First, a lot of people are calling and asking us about trauma. They want a mix of information and practices related to dealing with the impact of trauma on the nervous system, the role of trauma in development, and techniques for shifting the impact of present time and held trauma. At the PMC we are a collective of mostly people of color and indigenous people, of queer and trans identified people. The people who call us are also often POCI and queer and trans. And many want conversations about the connections between individual and collective trauma, between present and historical harm. People who call want to know about how to make these things visible within an organizational culture. They want tips for dealing with stress and anxiety and for frames that they can use to help navigate overwhelm. 

The second biggest ask we get is for some kind of body-based, somatic, embodiment, spiritual and experiential practices. These are all concepts that seem to be pointing to something a similar ask or experience: ways to be together that aren't just about talking and thinking.
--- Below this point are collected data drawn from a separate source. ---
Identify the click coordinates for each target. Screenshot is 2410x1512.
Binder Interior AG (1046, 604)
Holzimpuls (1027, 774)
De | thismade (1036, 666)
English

They want somatic practices or somatic facilitation, someone who can help them shift their culture from doing work to being within work. They want help in coming up with their new strategic plan but doing it through movement and listening rather than just putting ideas on paper. People call wanting Theater of the Oppressed work, movement work, breathing before talking support. They want support for ceremony or ritual or a way to make what they are doing feel more sacred. These requests are what have made us get clear that sometimes the best healers are our magical facilitators who help people re-member themselves alone and together in groups. We see you facilitators!

The third ask is directly for healing spaces. This is when people are having a retreat or want to gift their members or they have been through something intense and harsh and they want us to pull together a group of healers to hold a healing space. Sometimes these include skills sharing like leading everyone through breath work or a bodyscan and sometimes they are just about receiving.

What I was taught when I came in to this work and what I still believe is that healing justice is a lens, something that helps us to weave together histories and present time, to lift up cultural traditions and healing practices, to find ways to bring healing practitioners into movement spaces, and to work to ensure that everyone has access to culturally grounded integrative care and not only those who can afford it. When I look at what we are asked for at the PMC, I see these as sign posts for what we need to lift at this moment in time. They don't define healing justice work, but they are practices and conversations within it. And the focus or requests will change. They always do. As healers, our job is to keep listening for and tracking the patterns.


The image the top of this blog post is a slide of heart cells. There is new research about the heart that says it is wrong to think of the heart as an organ that pumps blood. This research suggests that the heart actually slows blood down, helping it to pace itself so that the body can savor it. Everything we think we know and understand evolves. Always.